昨年から今年に掛けて、ポルシェは急速な勢いでエンジンとトランスミッションのアップデートを進めている。
昨年は、カイエンのV6とV8(自然吸気とターボ過給)エンジンをガソリン直噴化した。ガソリン直噴は、省燃費と排ガスのクリーン化、パワーアップを可能にする、いいこと尽くめの技術だが、そのためには精密な電子制御と良質なガソリンが必要となる。
今年は、5月から一ヶ月おきのペースで911の水平対向6気筒エンジンが直噴化された。新型91カレラ2とカレラ2Sの、クーペとカブリオレのインプレッションは試乗直後にアップしたが、それは実に素晴らしいものだった。

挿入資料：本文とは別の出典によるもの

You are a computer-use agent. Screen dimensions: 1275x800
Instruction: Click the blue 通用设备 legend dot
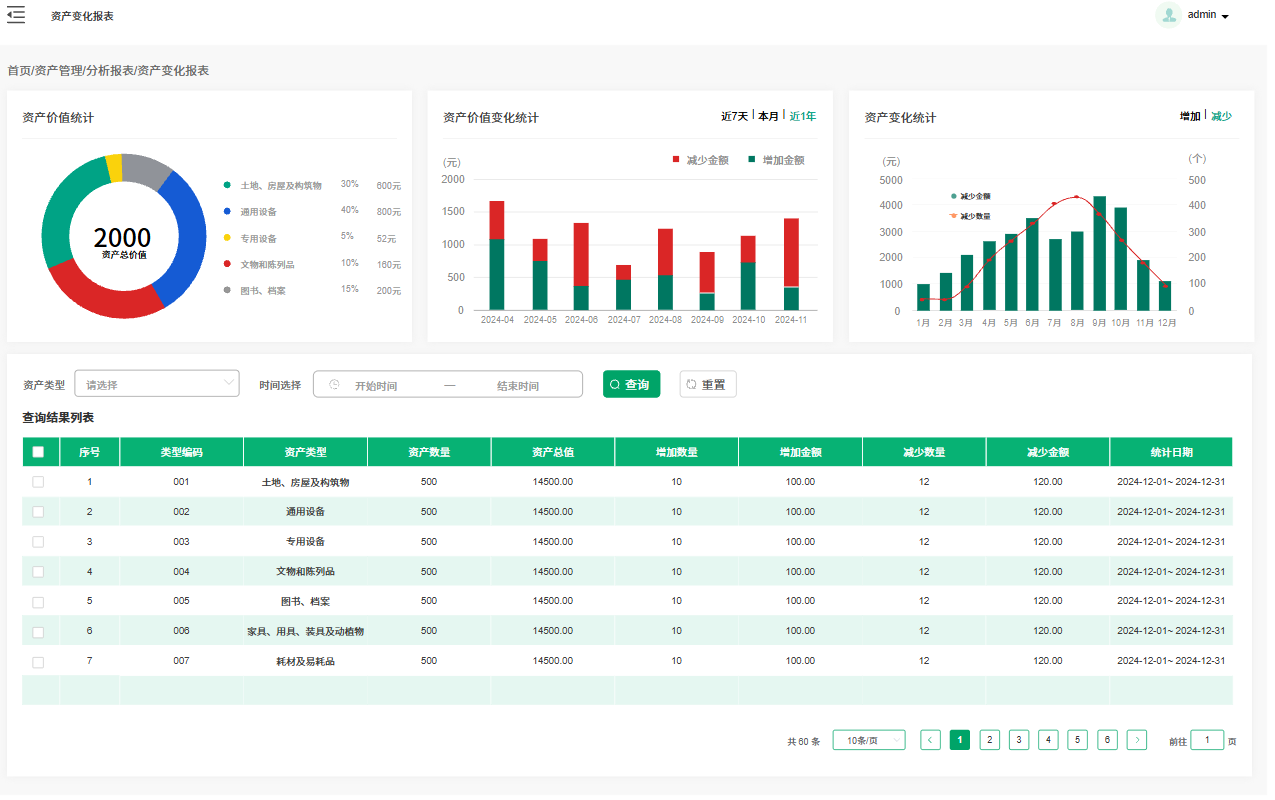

フルモデルチェンジと呼んでも差し支えないほど911の魅力を倍増させたのは、「PDK」というトランスミッションを採用したことにもよる。PDKは「ポルシェ・ドッペル・クップルング」の略称で、いわゆるツインクラッチ・システムを持つ2ペダルマニュアルトランスミッションだ。日産GT-R、三菱ランサー・エヴォリューション、BMW・M3、アウディとフォルクスワーゲン各車が同じ原理のものを採用している。一般的な3ペダル式のマニュアルトランスミッションで人間の手と脚で変速するよりも絶対に速く変速でき、ショックが皆無で、燃費も良い。75万円というオプショナル価格以外は、こちらも、いいこと尽くめ。
ガソリン直噴エンジンとPDKは、911カレラ2、カレラ4と順次切り替えられ、最後にタルガ4/4Sにも装備され、911シリーズが完成した。
日本ではタルガの人気は今ひとつだが、生産の約一割を占めるほど諸外国では立派に911シリーズの一翼を担っている。ちなみに、カブリオレが5割で、クーペが4割を占めているそうだ。
タルガの真骨頂は、ガラス張りのキャビンにある。悪天候や冬の寒い時でも、キャビンは明るい。広大なスライディングルーフを開けて走っても、風がキャビンに入り込むことなく、開けていることを忘れてしまうほど驚異的に静かだ。また、タルガはテールゲートを持つ唯一の911だから、リアシートへの荷物を出し入れしやすく実用性にも秀でている。独自のデザインも、存在感がある。
僕らは、もっとタルガの魅力に気付いた方がいい。タルガ4/4Sは、“通”が選ぶ911だ。